Huge issue with Syncthing data scrambling

m1cha · August 18, 2019, 9:50am

Hello everyone, I have a huge issue with Syncthing and data scrambling.

A brief overview over my systems involved in this issue:

PC, Manjaro, Syncthing 1.2.0
Home Server, Arch Linux, Syncthing 1.2.0
Notebook, Arch Linux, Syncthing 1.2.1 (!)
Multiple other devices like Android phones and Linux laptops I am pretty sure have nothing to do with this issue

On August 15, 2019 I did a full system update including Syncthing 1.2.0 -> 1.2.1 on my notebook. Context: I was not at home so there was no connectivity to the other devices.

After a reboot I noticed 100% CPU load for some time but ignored it as this is what usually happens after a Syncthing update sometimes when it is rebuilding its index.

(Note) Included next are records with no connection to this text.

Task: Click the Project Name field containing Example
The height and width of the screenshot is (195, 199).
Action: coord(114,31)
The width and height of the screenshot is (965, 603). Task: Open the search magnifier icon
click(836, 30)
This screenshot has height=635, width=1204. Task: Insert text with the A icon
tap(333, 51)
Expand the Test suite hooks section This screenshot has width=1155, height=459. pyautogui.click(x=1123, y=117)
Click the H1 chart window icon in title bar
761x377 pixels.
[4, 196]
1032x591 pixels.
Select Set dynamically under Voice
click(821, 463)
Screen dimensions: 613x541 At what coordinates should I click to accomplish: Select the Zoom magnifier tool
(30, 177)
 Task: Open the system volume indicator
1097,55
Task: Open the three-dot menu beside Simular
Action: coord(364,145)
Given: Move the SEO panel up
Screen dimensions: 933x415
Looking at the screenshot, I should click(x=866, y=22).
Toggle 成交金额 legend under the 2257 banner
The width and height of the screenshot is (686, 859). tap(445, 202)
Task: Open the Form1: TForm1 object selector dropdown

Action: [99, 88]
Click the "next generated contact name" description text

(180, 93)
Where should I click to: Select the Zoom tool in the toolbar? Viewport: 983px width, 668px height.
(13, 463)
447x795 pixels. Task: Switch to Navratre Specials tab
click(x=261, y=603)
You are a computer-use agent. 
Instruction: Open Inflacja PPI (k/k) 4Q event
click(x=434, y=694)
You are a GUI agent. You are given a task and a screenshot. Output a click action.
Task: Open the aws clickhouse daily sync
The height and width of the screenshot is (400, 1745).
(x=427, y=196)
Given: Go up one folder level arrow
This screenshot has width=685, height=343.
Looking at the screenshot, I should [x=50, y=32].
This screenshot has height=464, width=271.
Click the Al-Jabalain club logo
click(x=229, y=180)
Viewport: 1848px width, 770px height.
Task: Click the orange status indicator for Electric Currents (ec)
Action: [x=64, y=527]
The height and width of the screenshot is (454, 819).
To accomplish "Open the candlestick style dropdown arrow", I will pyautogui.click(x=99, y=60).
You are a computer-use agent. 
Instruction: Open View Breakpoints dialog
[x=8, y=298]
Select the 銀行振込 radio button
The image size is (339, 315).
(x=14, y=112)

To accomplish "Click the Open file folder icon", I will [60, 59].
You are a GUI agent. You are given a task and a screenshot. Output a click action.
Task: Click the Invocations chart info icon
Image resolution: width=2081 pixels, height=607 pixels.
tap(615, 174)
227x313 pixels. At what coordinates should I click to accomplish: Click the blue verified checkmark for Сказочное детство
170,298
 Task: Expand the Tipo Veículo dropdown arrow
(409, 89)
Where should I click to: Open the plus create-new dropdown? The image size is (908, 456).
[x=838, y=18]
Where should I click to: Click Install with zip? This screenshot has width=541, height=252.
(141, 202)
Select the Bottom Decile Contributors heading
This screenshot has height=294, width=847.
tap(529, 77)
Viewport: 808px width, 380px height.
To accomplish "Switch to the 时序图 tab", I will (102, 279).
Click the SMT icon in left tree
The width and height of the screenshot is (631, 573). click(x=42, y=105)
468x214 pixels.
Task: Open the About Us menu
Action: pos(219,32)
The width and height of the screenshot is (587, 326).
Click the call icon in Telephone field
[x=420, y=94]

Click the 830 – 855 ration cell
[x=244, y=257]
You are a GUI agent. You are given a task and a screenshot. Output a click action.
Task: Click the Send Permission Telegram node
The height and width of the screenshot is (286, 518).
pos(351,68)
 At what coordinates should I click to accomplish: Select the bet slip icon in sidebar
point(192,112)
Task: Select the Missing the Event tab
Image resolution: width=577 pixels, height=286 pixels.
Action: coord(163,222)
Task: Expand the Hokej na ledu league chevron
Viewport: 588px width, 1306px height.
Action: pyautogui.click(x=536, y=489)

When the CPU load did not reduce after quite some time I checked the Syncthing web interface and it showed “Scanning” on the first folders and all folders below showed the state “Unknown”. The systemd journal did not show anything I could Identify as abnormal at first glance.

I stopped Syncthing as I had other things to do at that moment. The next day when I started my notebook again there was 100% CPU load. I stopped Syncthing again as I was at customer site and had no time for debugging. I came back home and started my notebook and simply let it run for an hour. When I came back it was still running on 100% CPU load and the web interface still showed “Scanning” on the first folders and “Unknown” on the others. This definitely did not look normal.

I checked the folders on my notebook and at first glance they looked OK. But when I checked the folders on my home PC and my Home server I discovered something really bad. All Syncthing folders had lots and lots of directories and files from all other Syncthing directories scrambled into them. Files and directories definitely only present in one Syncthing directory before appeared in almost all other directories as well.

I immediately stopped Syncthing on my notebook and the Synchronization craze stopped and all Systems came to a stable state (besides the fact that I have “Out of Sync” messages on many folders…).

This is the current state. On my other computers and phones the synchronized folders are all scrambled up badly, on my notebook only a couple of directories and files seem to have been scrambled.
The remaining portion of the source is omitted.